下世話な商売人をジャーナリストに変貌させた 安政大地震を伝えたかわら版
地震報道かわら版にあふれる気遣い
安政江戸地震を報道するかわら版に、特徴的な要素は何か。その一つは、ただ正確な情報を広めようという意思のみならず、被災者やその関係者を「できるだけ早く、安心させてやりたい」という優しさが込められていたことである。 このことを知るために、次に掲載した「江戸大地震出火場所附」を見てもらいたい。
やや保存状態が悪いものだが(一部箇所は破損)、絵の迫力は伝わってくる一枚だ。遠近法の取り入れ方、構図の取り方からして、記名はないものの、ある程度名のある絵師の作である可能性も高い。 絵を邪魔しない程度に書き込まれた記事は、次のような文言から始まっている。 夫 江戸九分通大地震と聞より 国々の親兄弟のなげきかなしミ いかばかりぞ 片時もはやく安否聞セ可 「江戸の九割で地震の被害があると聞いて、故郷の親兄弟はどれほど嘆き悲しんでいることだろうか。
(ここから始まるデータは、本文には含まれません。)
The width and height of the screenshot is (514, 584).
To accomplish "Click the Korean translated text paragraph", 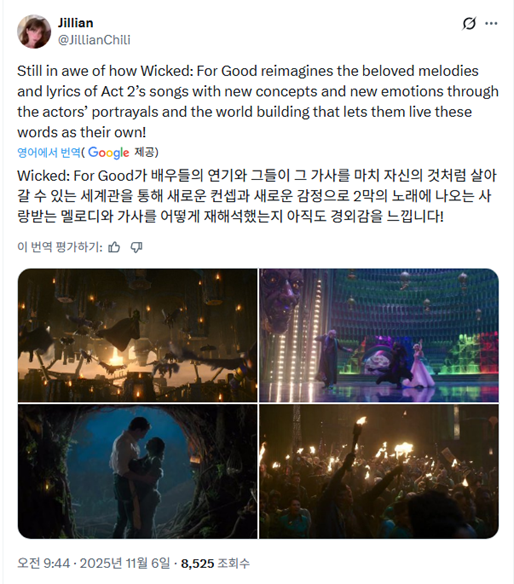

一刻も早く、安否を知らせてあげなさい」 現代語訳すれば、このような感じになる。 安政江戸地震に関するかわら版の多くには、こういった類の言葉がどこかに入っていた。被害の事実を正確に報道するだけではなく、江戸に仕事などで出てきている人が、早く故郷に安否を知らせることができるように、かわら版屋たちは急いでこのような刷り物を発行したのである。 つまり、この類のかわら版を買った人は、これに簡単なメッセージ、例えば「私たち家族は無事です」などと書き込んで、国元に送った可能性がある。実際、災害報道のかわら版の中には、一部を切り取って名前を書き込めば、手紙になるようなものまで存在した。 そして、「江戸大地震出火場所附」の本文の終わりには、こう書かれている。 ようようしづまり 諸人 安土おもいをなす めてたしめてたし 「ようやく地震が鎮まって、みんな安心している。めでたし、めでたし」という締めである。いたずらに被害状況を騒ぎ立てず、少しでも早く平穏な毎日を取り戻したい。そのような思いの表れとも言える。「ジャーナリズムの萌芽」をここに見出しても、決しておかしくはないだろう。 本文が終わり、被害状況の簡単なまとめを記した後には、見慣れない言葉が続いている。 御救小屋 上野 浅草 窪町 外ニ九軒 〆十一軒 冒頭に見られる「御救小屋(お救い小屋)」は、天災地変を速報するかわら版の多くに見られる、重要な言葉であり、情報だった。